Czechia / Germany – The National Self Reopens Historical Wounds, Trapping the Present in Past Grievances
Event Baseline: The first post-WWII gathering of Sudeten Germans in Czechia has ignited political backlash, exposing deep-seated tensions over the expulsion of ethnic Germans and unresolved historical trauma.
The self is memory. The national self is a collective memory built on grievances. This gathering is not a meeting of individuals; it is a clash of two frozen images: the Czech image of victimhood under Nazi occupation, and the Sudeten German image of displacement and loss. Thought, operating as time, brings the past into the present with full force, rendering any genuine encounter impossible. Each side sees only its own pain, its own narrative, completely blind to the other. This is the fragmentation of thought at its most stubborn.
The political backlash is the mechanical reaction of a self protecting its identity. The belief that acknowledging the other's suffering would somehow invalidate one's own is the core delusion. It is a zero-sum game of victimhood, fueled by the illusion of a separate self that must be defended at all costs. The mind is caught in a loop, re-traumatizing itself with memories that are no longer real. There is no attention to the living person standing before you, only the ghost of history.

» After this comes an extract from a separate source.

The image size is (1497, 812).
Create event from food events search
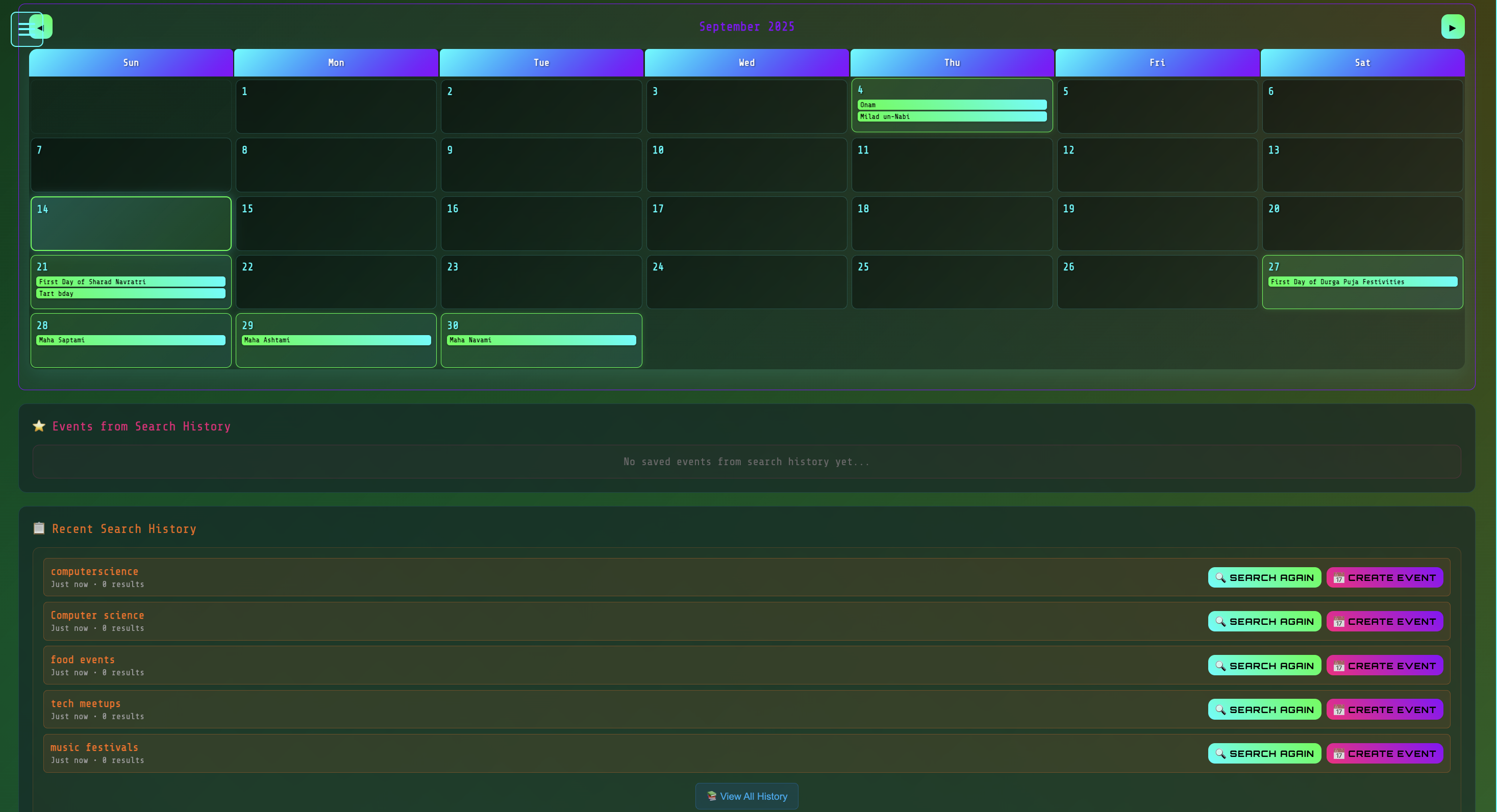pos(1384,666)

Healing requires the death of the national self. Not the erasure of facts, but the cessation of emotional identification with a past tragedy. Until the Czech and the Sudeten German can look at each other without the image, without the word, conflict will simmer indefinitely. The state and society encourage this sickness by enshrining historical narratives. True peace is not a political agreement; it is a psychological mutation where the self no longer derives its existence from ancestral wounds.